Lebaran tahun 2008. Aku berdiri terpekur di atas nisan ayahku. Di sampingku adalah suami dan anak-anakku. Kami telah selesai berdoa. Suamiku merangkul bahuku dan menepuk-nepuknya lembut, seraya menatap wajahku. Mataku berlinangan air mata. ”Merindukan orang yang dicintai memang terkadang sedih....” kata suamiku. Aku tidak mengatakan apa-apa. Terasa sakit di dadaku mendengar kata ”cinta” yang disebutkan suamiku.
Aku terkadang sangat sedih karena aku selalu ingin lebih dari ayahku. Aku terkadang sangat sedih karena tidak bisa mencintai ayahku. Aku tidak merasa kehilangan ketika suatu hari saat sedang bekerja di kantor, mendapat telepon yang menyampaikan berita bahwa ayahku sedang menghadapi kematian.
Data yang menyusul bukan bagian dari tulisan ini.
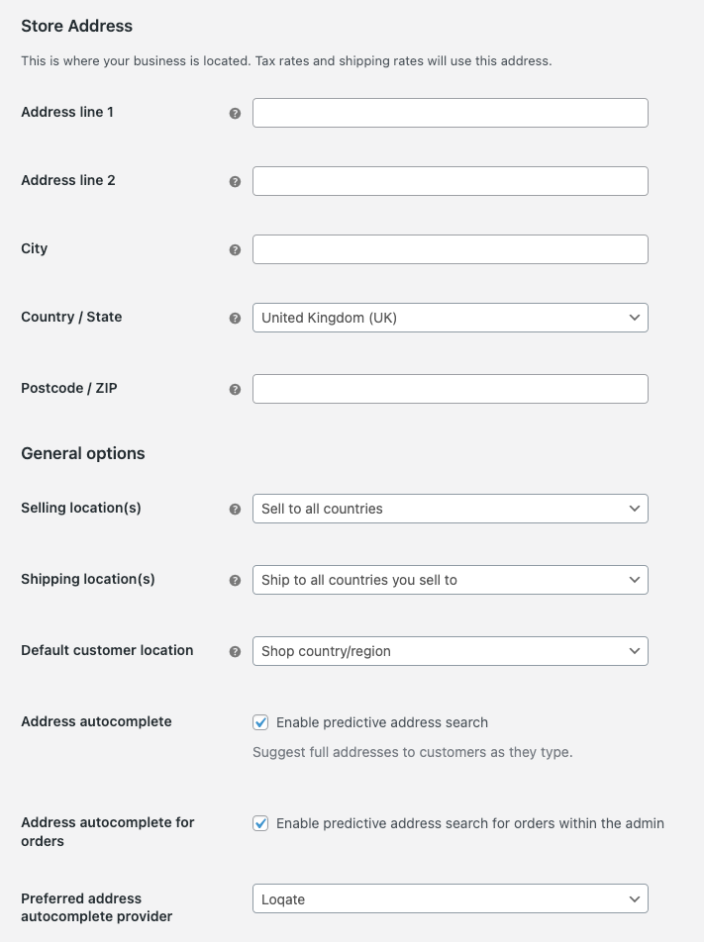Image resolution: width=704 pixels, height=942 pixels.
Task: Click the help icon beside Address line 2
Action: (x=236, y=182)
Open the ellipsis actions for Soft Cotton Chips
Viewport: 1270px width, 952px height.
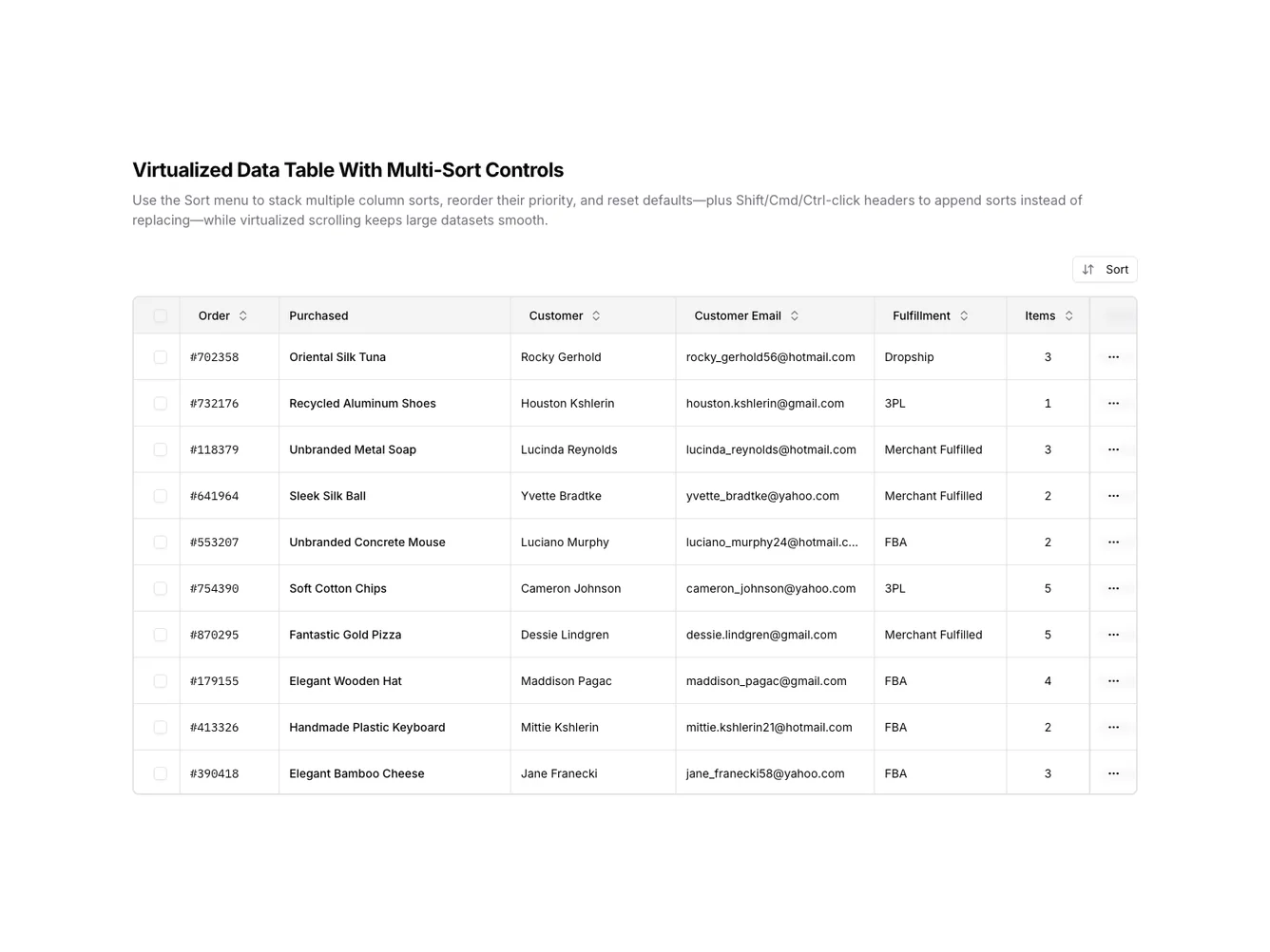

Ketika aku menghadiri ke pemakamannya, aku tidak menangis seperti saudara-saudaraku yang lain. Sejak aku bekerja dan tinggal di kota lain, ayahku (nyaris) tidak pernah ada dalam memoriku. Ibuku masih bisa menimbulkan kerinduan untuk datang menjenguk. Tapi ayahku seolah-olah sama sekali tidak punya kenangan untuk dirindui.
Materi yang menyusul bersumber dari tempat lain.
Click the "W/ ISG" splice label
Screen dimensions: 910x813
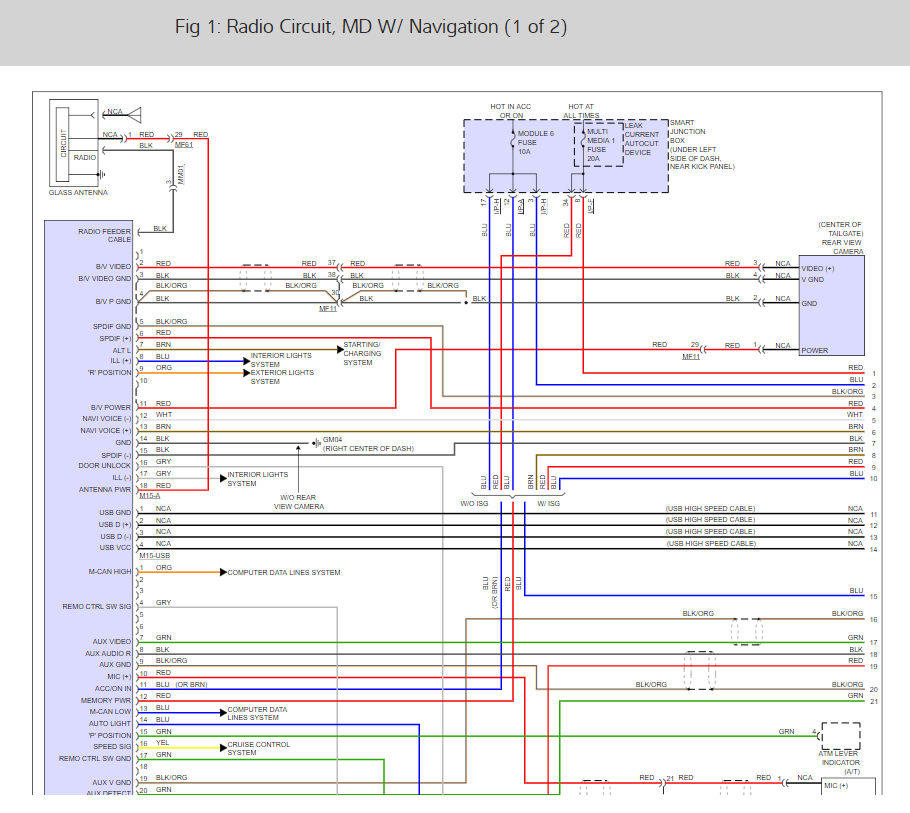[548, 503]
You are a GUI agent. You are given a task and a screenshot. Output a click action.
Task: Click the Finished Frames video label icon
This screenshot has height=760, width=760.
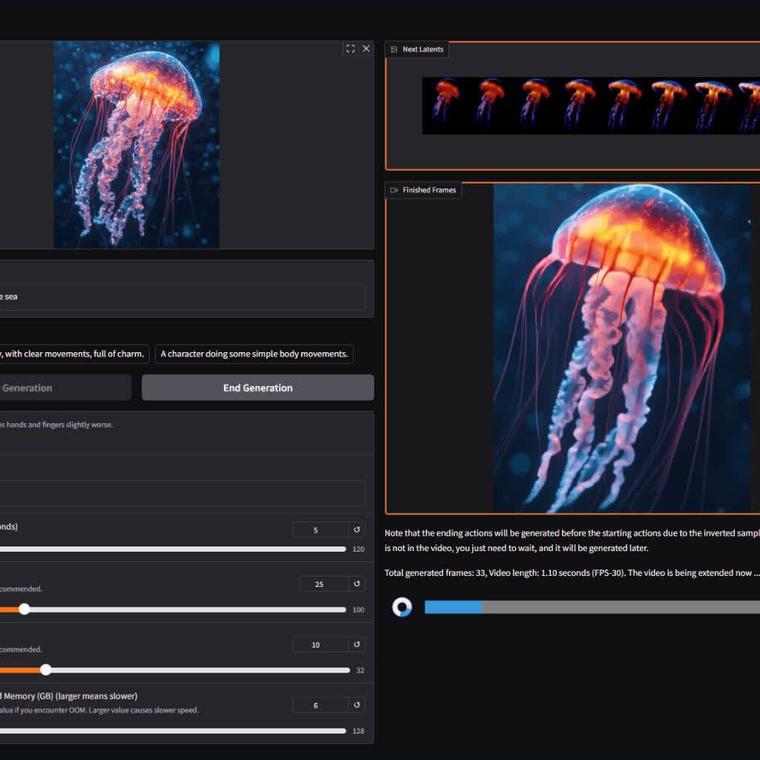[394, 190]
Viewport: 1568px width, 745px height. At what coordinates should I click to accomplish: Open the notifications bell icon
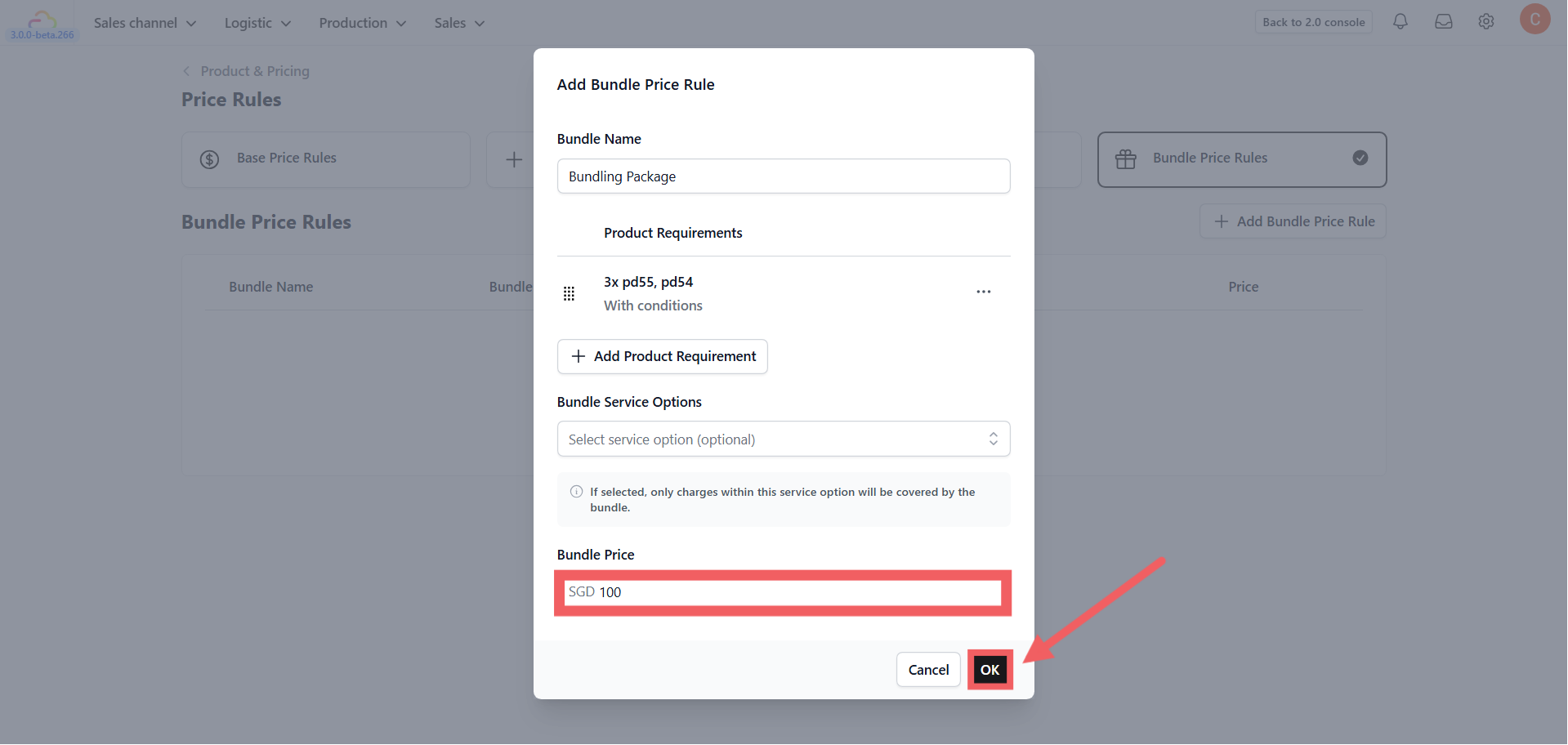click(1400, 22)
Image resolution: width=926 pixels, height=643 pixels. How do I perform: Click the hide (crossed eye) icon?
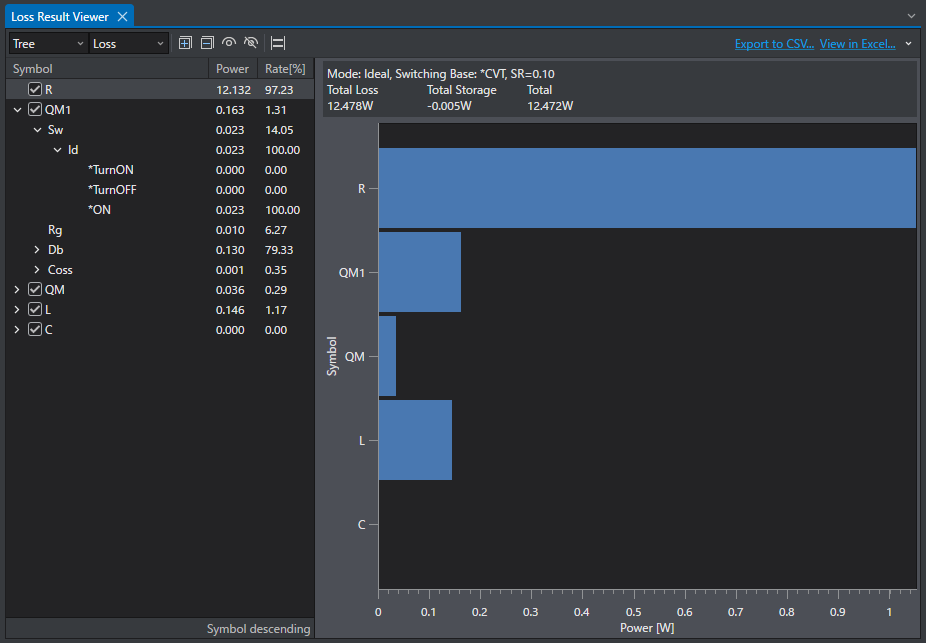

Kali ini, air mataku menitik karena aku sudah berumur 43 tahun dan mengerti bahwa ayahku tidaklah ideal, namun ayah yang baik. Bahwa karena itulah aku bisa mencintai ayahku apa adanya. Sekarang. Pada saat usiaku lebih 40 tahun. Aku mengenang ayahku sebagai pria yang demikian adanya. Itulah yang kurindui dan membuatku berlinang air mata. ”Maafkan aku, Ayah.... Aku sulit mencintaimu...” Air mataku jatuh ke atas rumput.
Anak-anak berjalan bergandengan dengan ayahnya. Suamiku memeluk bahuku. Kami berjalan bersama meninggalkan makam ayahku yang baru kami ziarahi. ”Aku cinta padamu, Ibu....” begitu ucapan si kecil padaku saat aku memeluknya menjelang tidur. Ucapan cinta yang beribu-ribu kali kubisikkan di telinganya untuk membalas masa kecilku yang tidak pernah mendapatkannya. Anak-anakku terbiasa mendapat ucapan cinta dariku. Mereka juga terbiasa mengucapkan cinta pada ayah dan ibunya.
Ayahkulah yang telah membuat aku bisa memberi kata cinta kepada anak-anakku. Menjadikannya suatu kebutuhan dalam hubungan kami. Suami dan anak-anakku. Aku cinta padamu…, suamiku berbisik di telingaku. Ucapan cinta yang menjadi biasa. Tidak membutuhkan kejadian luar biasa untuk memberikannya. Hangat dan dibutuhkan untuk diucapkan lagi dan lagi.